> SUPPLIED RECORDS:
------------------------------------------------
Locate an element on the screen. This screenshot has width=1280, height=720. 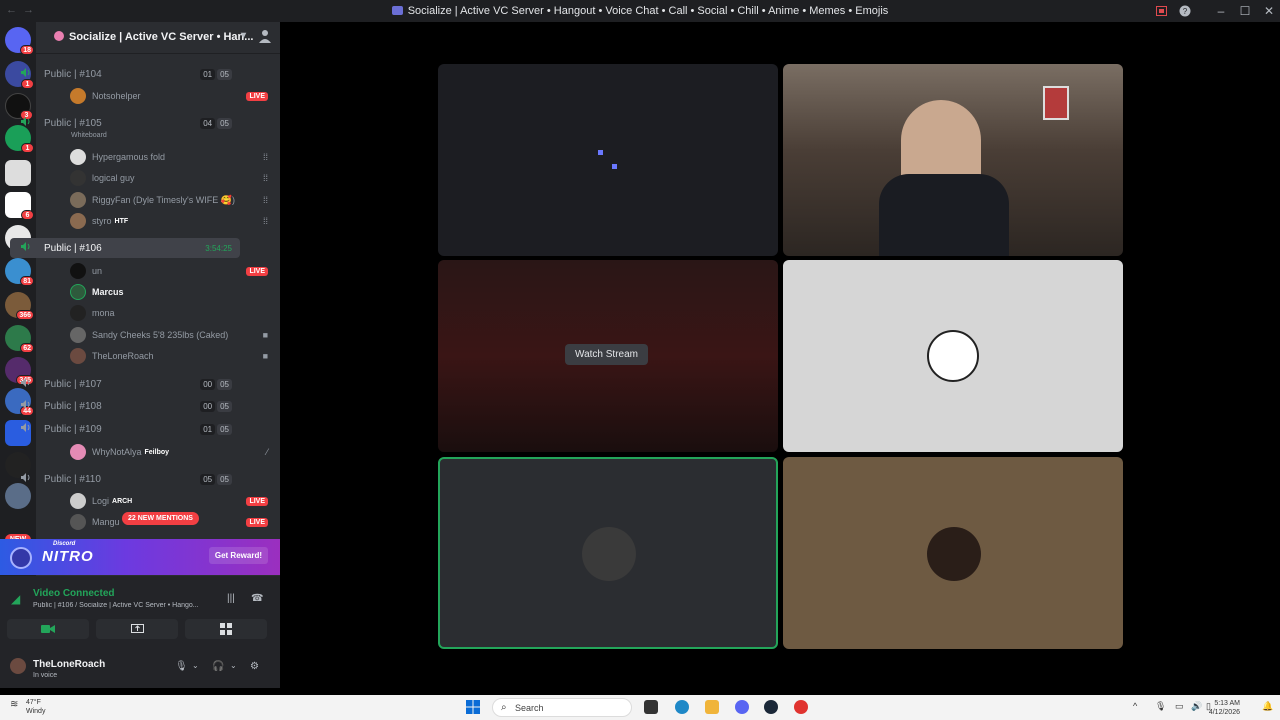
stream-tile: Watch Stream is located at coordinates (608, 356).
------------------------------------------------
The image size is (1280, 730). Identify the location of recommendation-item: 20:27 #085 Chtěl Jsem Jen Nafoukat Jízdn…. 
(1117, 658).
------------------------------------------------
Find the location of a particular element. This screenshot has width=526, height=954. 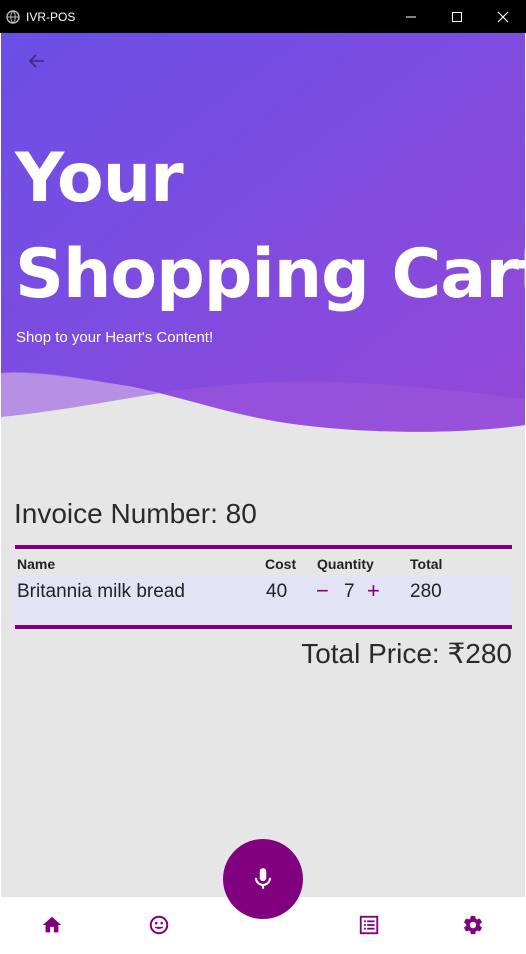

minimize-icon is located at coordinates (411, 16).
------------------------------------------------
> TASK DIRECTIONS: Convert the stretch of the records from the line that contains "The image size" through the line that contains "(1117, 658)." into a Markdown table with the columns Row and Line, numbering each line and leaving out blank lines.

> SOLUTION TO THIS TASK:
| Row | Line |
|---|---|
| 1 | The image size is (1280, 730). Identify the location of recommendation-item: 20:27 #085 Chtěl Jsem Jen Nafoukat Jízdn….  |
| 2 | (1117, 658). |